Um solche auszuschließen, hat man wohl den Großteil der kniffligen Gitarrenparts Steuart (der schreibt sich wirklich so!) Smith übertragen. Jedenfalls immer dann, wenn diese zielgenau und sauber kommen müssen. Da können die Herren Frey und Henley im anhängenden Interviewteil gern erzählen, dass Joe Walsh "ihr Lead-Gitarrist" ist. Im Zweifelsfall lässt man den seine Edel-Gitarren vorzeigen und unterstützende Licks spielen, wobei immer dann mehr Stimmung aufkommt, wenn Walsh mal kräftiger mitmischen darf. Ob mit seinem One Day At A Time, womit er sich seiner jahrzehntelangen Alkoholsucht annimmt, oder mit etwas raueren Soli, wie dem zu Already Gone. Walsh ist mit Sicherheit so ziemlich der einzige Gitarrist auf Erden, bei dem man während seiner Soli nicht auf dessen Finger, sondern ins Gesicht schaut. Die Grimassen und sein, vom ewigen Kaugummikauen und die Artikulation erschwerendes, ausgeleiertes Kinn sind jedes Mal zum Schießen komisch. Außerdem wirkt es bei seiner Beteiligung meist nicht so stromlinienförmig, wie oft im ersten Teil der Show, wenn die Frontleute doch öfter sehr angestrengt blicken und darauf bedacht sind, die Songs für diese Show auch filmgerecht rüberzubringen.
Da ist kein Platz für Spontaneität , aber man wird mit tollen Gesangsleistungen entschädigt. Höhepunkte für mich: Timothy B. Schmit in I Can't Tell You Why und die Harmonien in Lyin' Eyes.

Nach der Pause wirdís - für meine Begriffe - erst etwas arg fad. Tequila Sunrise geht noch an, aber dann reihen sich doch ein paar Füller dahinter, die mich die Fernbedienung ergreifen lassen. Erst mit Take It The Limit kommt wieder etwas Schwung ins dahintrudelnde Boot. Selbst das aber gerade noch am, ähm, ja, "Limit" eben.

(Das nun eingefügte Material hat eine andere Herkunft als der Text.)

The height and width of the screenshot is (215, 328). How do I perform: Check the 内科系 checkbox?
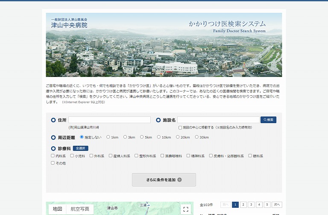(53, 156)
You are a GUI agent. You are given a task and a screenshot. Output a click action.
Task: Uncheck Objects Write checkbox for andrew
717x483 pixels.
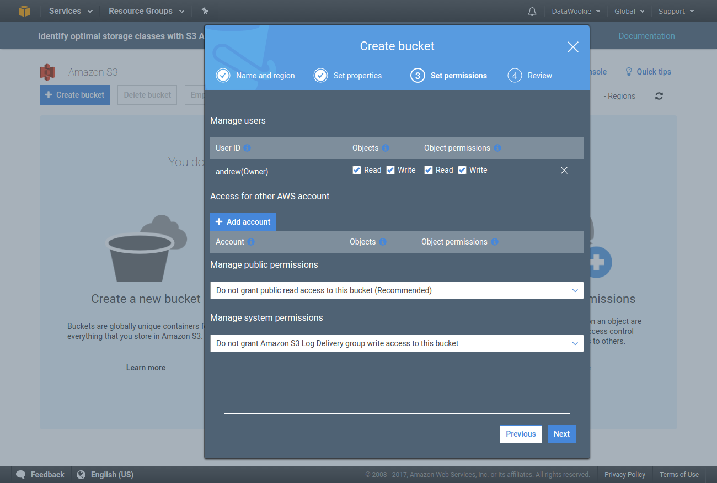[x=390, y=170]
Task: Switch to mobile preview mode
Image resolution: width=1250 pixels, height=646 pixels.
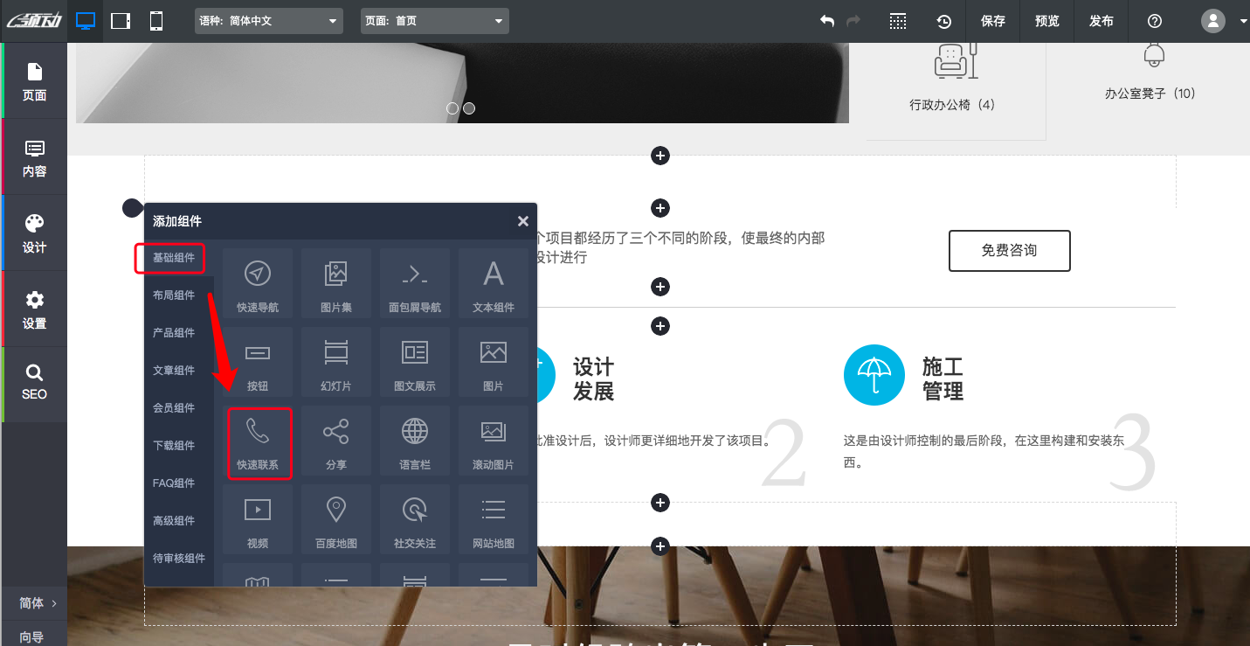Action: 155,19
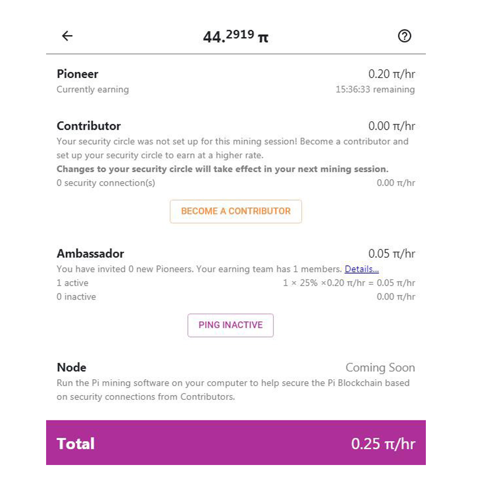The image size is (481, 504).
Task: Select the Contributor section heading
Action: [x=88, y=126]
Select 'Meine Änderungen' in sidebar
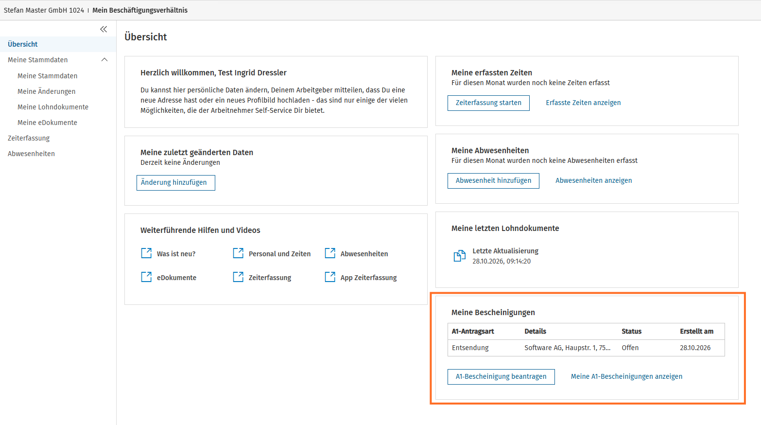This screenshot has width=761, height=425. [x=47, y=91]
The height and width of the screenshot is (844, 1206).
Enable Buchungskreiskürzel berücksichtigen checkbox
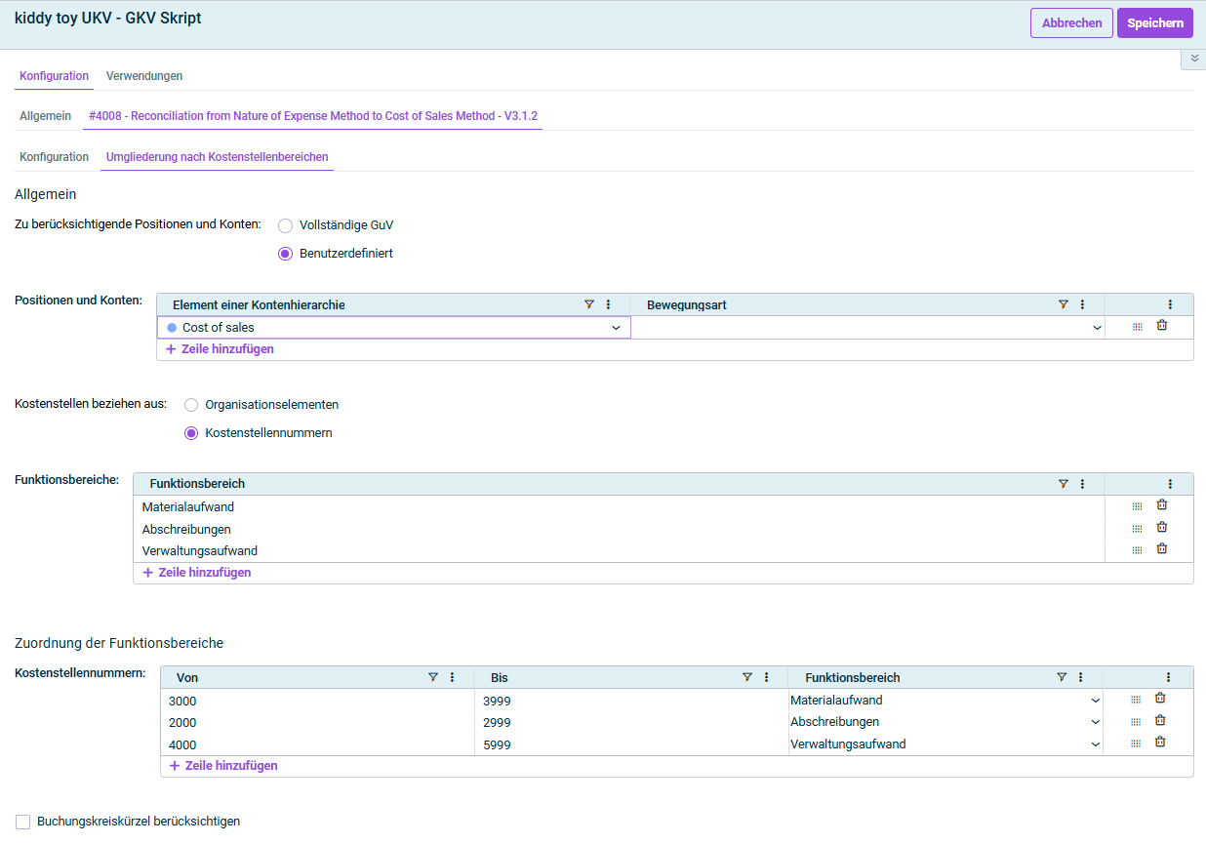click(x=23, y=822)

Einige Solosongs sind im zweiten Teil untergebracht, was leider etwas zu Häufig in die 1980er Jahre, zu Zeiten von "Beverly Hills Cop" und "Miami Vice", führt. Dann schon lieber wieder Walsh - der sowohl mit etwas eigenartiger Bühnengarderobe, wie mit einem Bauhelm mit eingebauter "Helmet Cam" den Kasper macht - mit seinem "modernisierten" Walk Away - noch aus JAMES GANG-Tagen - oder dem Evergreen Rocky Mountain Way. Immerhin gehtís im zweiten Teil etwas lockerer zu und der Zuseher lässt sich etwas vom Spaß auf der Bühne anstecken. Nach all den Jahren ist Hotel California tatsächlich immer noch ein Höhepunkt, während ich mir Heartache Tonight nicht so swingend, sondern etwas rockiger gewünscht hätte.
Nun ja, dem Publikum war's offenbar gerade recht und nachdem die ersten Reihen wohlweißlich überwiegend mit hübschen Mädels besetzt sind, macht mancher Kameraschwenk auch Sinn. Am Sound gibtís so wenig zu kritisieren, wie am Bild, und für ein Peaceful Easy Feeling reicht dieser Abschiedsblick allemal.